## Directions
All of the records should be given again exactly as they appear.

## Source data
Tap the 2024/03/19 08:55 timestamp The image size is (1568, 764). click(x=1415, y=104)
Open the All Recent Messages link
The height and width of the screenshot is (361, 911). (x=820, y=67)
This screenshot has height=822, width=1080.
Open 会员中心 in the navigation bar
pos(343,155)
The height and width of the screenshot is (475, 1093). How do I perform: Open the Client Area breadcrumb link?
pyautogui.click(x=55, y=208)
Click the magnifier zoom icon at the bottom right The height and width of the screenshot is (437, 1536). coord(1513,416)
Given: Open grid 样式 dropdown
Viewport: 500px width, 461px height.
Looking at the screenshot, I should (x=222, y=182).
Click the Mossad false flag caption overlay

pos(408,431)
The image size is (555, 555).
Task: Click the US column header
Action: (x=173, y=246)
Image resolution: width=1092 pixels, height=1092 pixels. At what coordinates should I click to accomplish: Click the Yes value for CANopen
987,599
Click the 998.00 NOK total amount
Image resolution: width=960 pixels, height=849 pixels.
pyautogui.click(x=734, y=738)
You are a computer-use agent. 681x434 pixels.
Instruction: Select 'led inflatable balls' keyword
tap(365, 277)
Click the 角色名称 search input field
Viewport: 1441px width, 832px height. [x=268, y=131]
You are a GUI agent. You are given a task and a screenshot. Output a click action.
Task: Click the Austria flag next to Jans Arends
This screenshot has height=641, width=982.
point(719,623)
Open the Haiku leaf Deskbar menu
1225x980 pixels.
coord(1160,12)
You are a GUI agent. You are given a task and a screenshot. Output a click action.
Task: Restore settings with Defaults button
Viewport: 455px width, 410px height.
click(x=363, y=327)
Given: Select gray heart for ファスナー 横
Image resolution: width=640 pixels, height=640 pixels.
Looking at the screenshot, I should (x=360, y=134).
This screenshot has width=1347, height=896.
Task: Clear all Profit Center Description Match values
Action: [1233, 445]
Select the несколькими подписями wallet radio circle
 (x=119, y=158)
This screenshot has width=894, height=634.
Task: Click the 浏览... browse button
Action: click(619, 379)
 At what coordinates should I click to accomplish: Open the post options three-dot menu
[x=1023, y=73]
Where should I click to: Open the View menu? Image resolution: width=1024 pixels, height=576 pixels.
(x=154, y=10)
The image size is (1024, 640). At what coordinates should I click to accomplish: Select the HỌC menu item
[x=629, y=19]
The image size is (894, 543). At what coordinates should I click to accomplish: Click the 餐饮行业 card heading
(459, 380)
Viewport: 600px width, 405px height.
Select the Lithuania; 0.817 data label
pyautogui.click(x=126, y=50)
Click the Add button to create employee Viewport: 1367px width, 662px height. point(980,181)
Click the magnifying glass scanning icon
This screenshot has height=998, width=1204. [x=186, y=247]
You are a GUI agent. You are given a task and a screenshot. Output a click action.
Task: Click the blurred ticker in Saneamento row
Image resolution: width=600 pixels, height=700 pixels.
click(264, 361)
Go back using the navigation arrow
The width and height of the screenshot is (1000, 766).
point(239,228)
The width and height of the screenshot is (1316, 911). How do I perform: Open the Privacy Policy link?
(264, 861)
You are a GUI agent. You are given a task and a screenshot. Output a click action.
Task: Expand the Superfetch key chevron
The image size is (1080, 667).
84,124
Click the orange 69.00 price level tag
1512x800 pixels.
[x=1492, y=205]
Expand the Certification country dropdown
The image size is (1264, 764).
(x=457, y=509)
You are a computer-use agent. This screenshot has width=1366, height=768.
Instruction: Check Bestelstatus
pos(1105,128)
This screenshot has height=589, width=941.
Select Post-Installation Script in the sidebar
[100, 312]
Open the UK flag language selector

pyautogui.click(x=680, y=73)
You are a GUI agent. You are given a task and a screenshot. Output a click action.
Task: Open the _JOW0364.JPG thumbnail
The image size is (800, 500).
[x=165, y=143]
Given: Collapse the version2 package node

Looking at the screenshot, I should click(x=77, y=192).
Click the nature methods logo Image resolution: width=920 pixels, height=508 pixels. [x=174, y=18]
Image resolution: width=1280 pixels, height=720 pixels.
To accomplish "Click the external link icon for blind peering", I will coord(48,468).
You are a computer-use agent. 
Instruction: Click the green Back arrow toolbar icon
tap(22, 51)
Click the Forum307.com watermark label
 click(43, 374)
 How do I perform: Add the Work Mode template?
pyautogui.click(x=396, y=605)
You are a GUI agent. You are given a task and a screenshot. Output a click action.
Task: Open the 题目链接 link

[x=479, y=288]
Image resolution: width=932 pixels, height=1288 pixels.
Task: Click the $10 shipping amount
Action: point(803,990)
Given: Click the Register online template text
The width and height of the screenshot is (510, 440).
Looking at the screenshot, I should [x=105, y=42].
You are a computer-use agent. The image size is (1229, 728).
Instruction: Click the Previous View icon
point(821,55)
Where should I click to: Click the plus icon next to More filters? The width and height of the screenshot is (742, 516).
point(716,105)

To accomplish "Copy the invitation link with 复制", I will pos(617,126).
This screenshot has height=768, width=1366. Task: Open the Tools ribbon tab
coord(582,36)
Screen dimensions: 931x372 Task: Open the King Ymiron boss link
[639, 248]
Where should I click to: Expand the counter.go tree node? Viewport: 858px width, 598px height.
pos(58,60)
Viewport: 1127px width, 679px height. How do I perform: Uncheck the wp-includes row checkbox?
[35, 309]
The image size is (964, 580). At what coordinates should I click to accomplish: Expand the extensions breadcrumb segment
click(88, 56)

## Answer below
Tap the 2024/03/19 08:55 timestamp The image size is (1568, 764). click(x=1415, y=104)
Open the All Recent Messages link
The height and width of the screenshot is (361, 911). (x=820, y=67)
This screenshot has height=822, width=1080.
Open 会员中心 in the navigation bar
pos(343,155)
The height and width of the screenshot is (475, 1093). How do I perform: Open the Client Area breadcrumb link?
pyautogui.click(x=55, y=208)
Click the magnifier zoom icon at the bottom right The height and width of the screenshot is (437, 1536). coord(1513,416)
Given: Open grid 样式 dropdown
Viewport: 500px width, 461px height.
Looking at the screenshot, I should (x=222, y=182).
Click the Mossad false flag caption overlay

pos(408,431)
The image size is (555, 555).
Task: Click the US column header
Action: (x=173, y=246)
Image resolution: width=1092 pixels, height=1092 pixels. At what coordinates should I click to accomplish: Click the Yes value for CANopen
987,599
Click the 998.00 NOK total amount
Image resolution: width=960 pixels, height=849 pixels.
pyautogui.click(x=734, y=738)
You are a computer-use agent. 681x434 pixels.
Instruction: Select 'led inflatable balls' keyword
tap(365, 277)
Click the 角色名称 search input field
Viewport: 1441px width, 832px height. [x=268, y=131]
You are a GUI agent. You are given a task and a screenshot. Output a click action.
Task: Click the Austria flag next to Jans Arends
This screenshot has height=641, width=982.
point(719,623)
Open the Haiku leaf Deskbar menu
1225x980 pixels.
coord(1160,12)
You are a GUI agent. You are given a task and a screenshot. Output a click action.
Task: Restore settings with Defaults button
Viewport: 455px width, 410px height.
click(x=363, y=327)
Given: Select gray heart for ファスナー 横
Image resolution: width=640 pixels, height=640 pixels.
Looking at the screenshot, I should (x=360, y=134).
This screenshot has width=1347, height=896.
Task: Clear all Profit Center Description Match values
Action: [1233, 445]
Select the несколькими подписями wallet radio circle
 (x=119, y=158)
This screenshot has width=894, height=634.
Task: Click the 浏览... browse button
Action: click(619, 379)
 At what coordinates should I click to accomplish: Open the post options three-dot menu
[x=1023, y=73]
Where should I click to: Open the View menu? Image resolution: width=1024 pixels, height=576 pixels.
(x=154, y=10)
The image size is (1024, 640). At what coordinates should I click to accomplish: Select the HỌC menu item
[x=629, y=19]
The image size is (894, 543). At what coordinates should I click to accomplish: Click the 餐饮行业 card heading
(459, 380)
Viewport: 600px width, 405px height.
Select the Lithuania; 0.817 data label
pyautogui.click(x=126, y=50)
Click the Add button to create employee Viewport: 1367px width, 662px height. point(980,181)
Click the magnifying glass scanning icon
This screenshot has height=998, width=1204. [x=186, y=247]
You are a GUI agent. You are given a task and a screenshot. Output a click action.
Task: Click the blurred ticker in Saneamento row
Image resolution: width=600 pixels, height=700 pixels.
click(264, 361)
Go back using the navigation arrow
The width and height of the screenshot is (1000, 766).
point(239,228)
The width and height of the screenshot is (1316, 911). How do I perform: Open the Privacy Policy link?
(264, 861)
You are a GUI agent. You are given a task and a screenshot. Output a click action.
Task: Expand the Superfetch key chevron
The image size is (1080, 667).
84,124
Click the orange 69.00 price level tag
1512x800 pixels.
[x=1492, y=205]
Expand the Certification country dropdown
The image size is (1264, 764).
(x=457, y=509)
You are a computer-use agent. This screenshot has width=1366, height=768.
Instruction: Check Bestelstatus
pos(1105,128)
This screenshot has height=589, width=941.
Select Post-Installation Script in the sidebar
[100, 312]
Open the UK flag language selector

pyautogui.click(x=680, y=73)
You are a GUI agent. You are given a task and a screenshot. Output a click action.
Task: Open the _JOW0364.JPG thumbnail
The image size is (800, 500).
[x=165, y=143]
Given: Collapse the version2 package node

Looking at the screenshot, I should click(x=77, y=192).
Click the nature methods logo Image resolution: width=920 pixels, height=508 pixels. [x=174, y=18]
Image resolution: width=1280 pixels, height=720 pixels.
To accomplish "Click the external link icon for blind peering", I will coord(48,468).
You are a computer-use agent. 
Instruction: Click the green Back arrow toolbar icon
tap(22, 51)
Click the Forum307.com watermark label
 click(43, 374)
 How do I perform: Add the Work Mode template?
pyautogui.click(x=396, y=605)
You are a GUI agent. You are given a task and a screenshot. Output a click action.
Task: Open the 题目链接 link

[x=479, y=288]
Image resolution: width=932 pixels, height=1288 pixels.
Task: Click the $10 shipping amount
Action: point(803,990)
Given: Click the Register online template text
The width and height of the screenshot is (510, 440).
Looking at the screenshot, I should [x=105, y=42].
You are a computer-use agent. The image size is (1229, 728).
Instruction: Click the Previous View icon
point(821,55)
Where should I click to: Click the plus icon next to More filters? The width and height of the screenshot is (742, 516).
point(716,105)

To accomplish "Copy the invitation link with 复制", I will pos(617,126).
This screenshot has height=768, width=1366. Task: Open the Tools ribbon tab
coord(582,36)
Screen dimensions: 931x372 Task: Open the King Ymiron boss link
[639, 248]
Where should I click to: Expand the counter.go tree node? Viewport: 858px width, 598px height.
pos(58,60)
Viewport: 1127px width, 679px height. How do I perform: Uncheck the wp-includes row checkbox?
[35, 309]
The image size is (964, 580). At what coordinates should I click to accomplish: Expand the extensions breadcrumb segment
click(88, 56)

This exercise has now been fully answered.